What you need to do:
Print every line below exactly. Skip the pictures.

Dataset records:
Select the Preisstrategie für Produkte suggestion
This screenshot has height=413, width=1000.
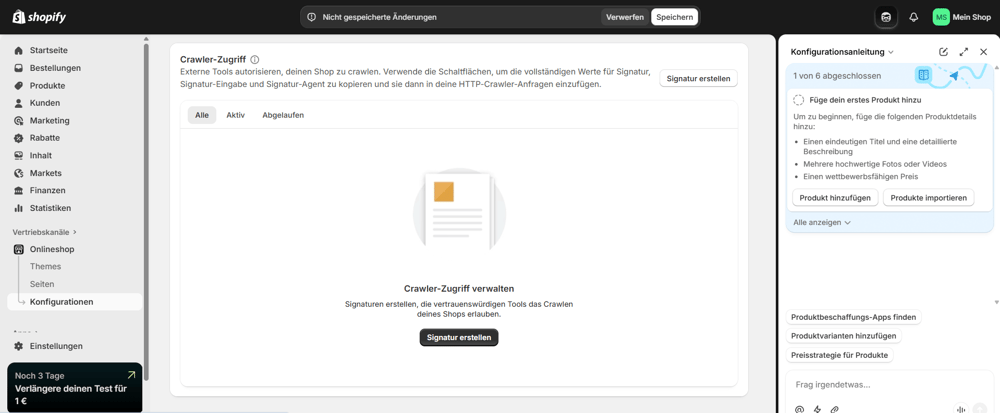coord(839,355)
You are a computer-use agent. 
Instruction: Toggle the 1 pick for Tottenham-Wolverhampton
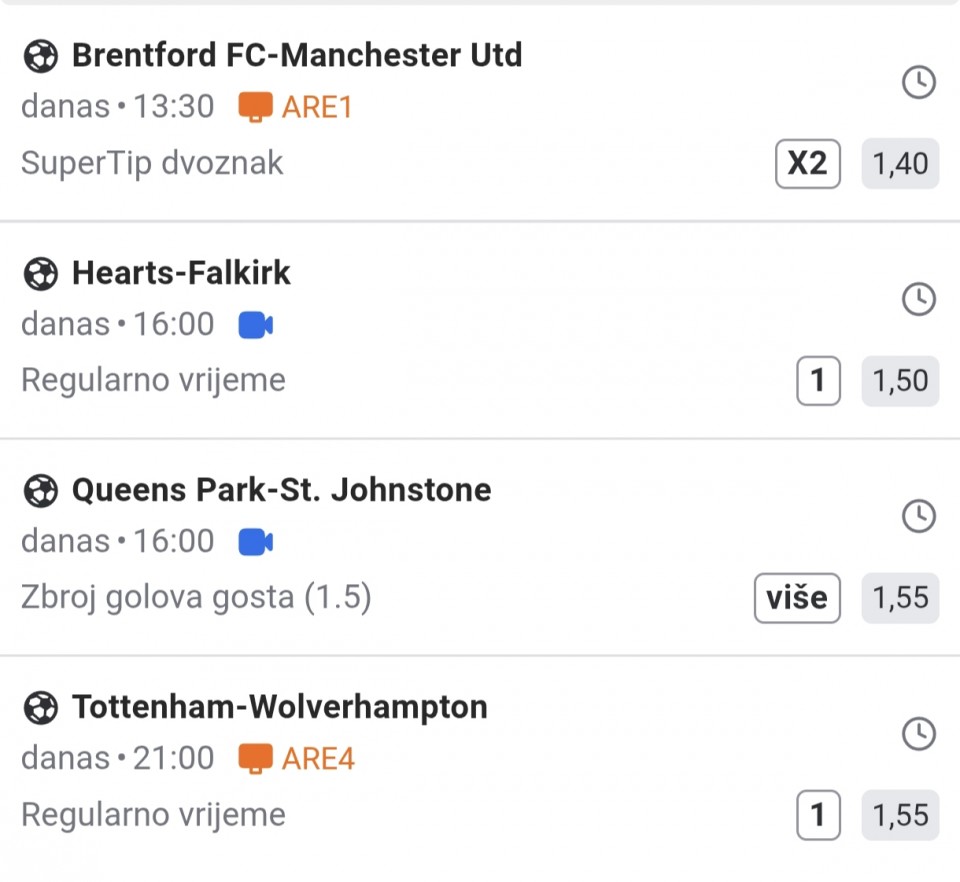[x=817, y=816]
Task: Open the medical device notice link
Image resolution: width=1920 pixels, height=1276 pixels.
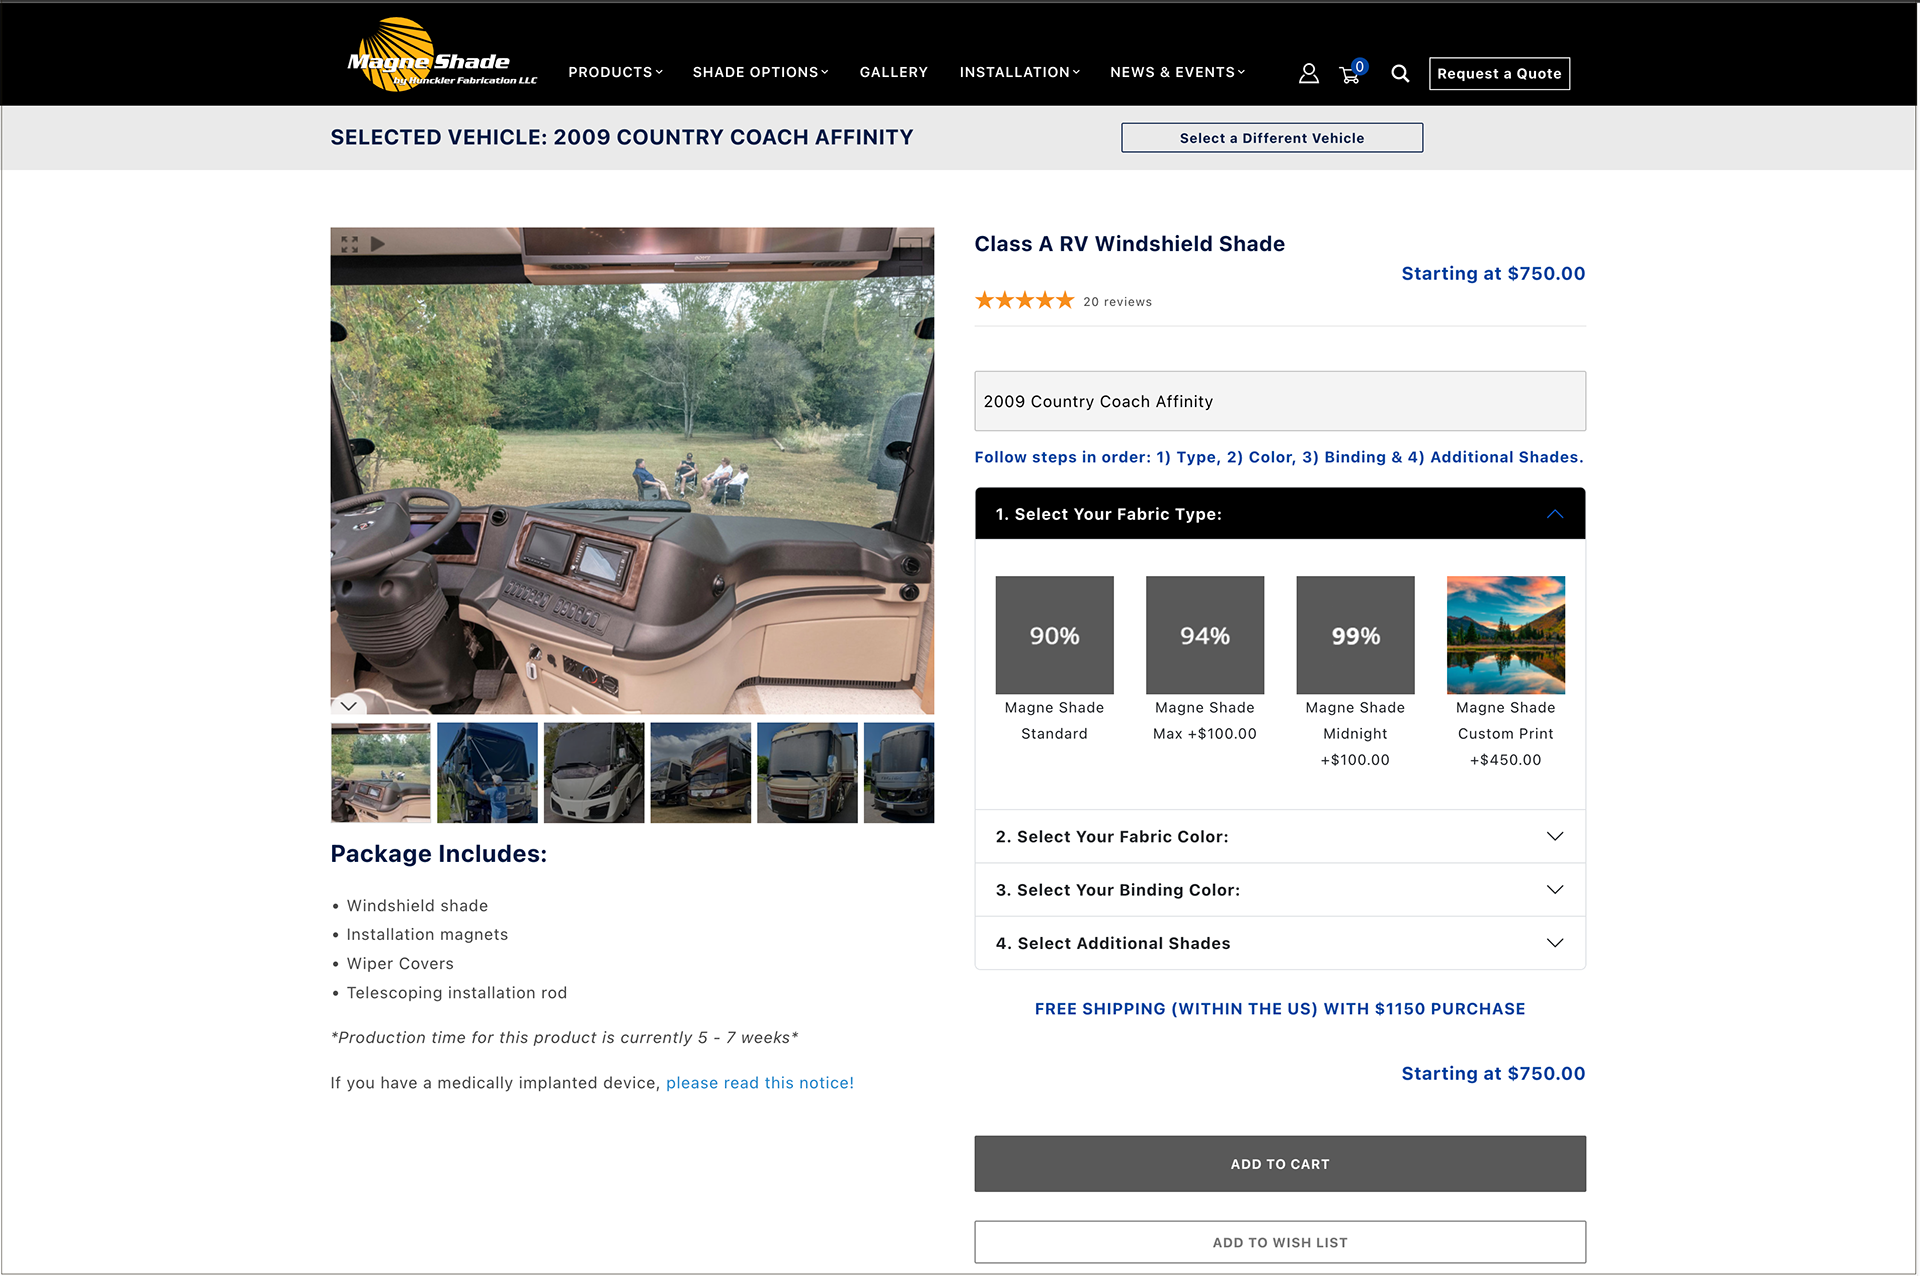Action: [760, 1083]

Expected output:
Select the Preisstrategie für Produkte suggestion
This screenshot has height=413, width=1000.
coord(839,355)
You are a computer-use agent. 
Instruction: Toggle the 1 pick for Tottenham-Wolverhampton
[x=817, y=816]
Task: Open the medical device notice link
Image resolution: width=1920 pixels, height=1276 pixels.
Action: [760, 1083]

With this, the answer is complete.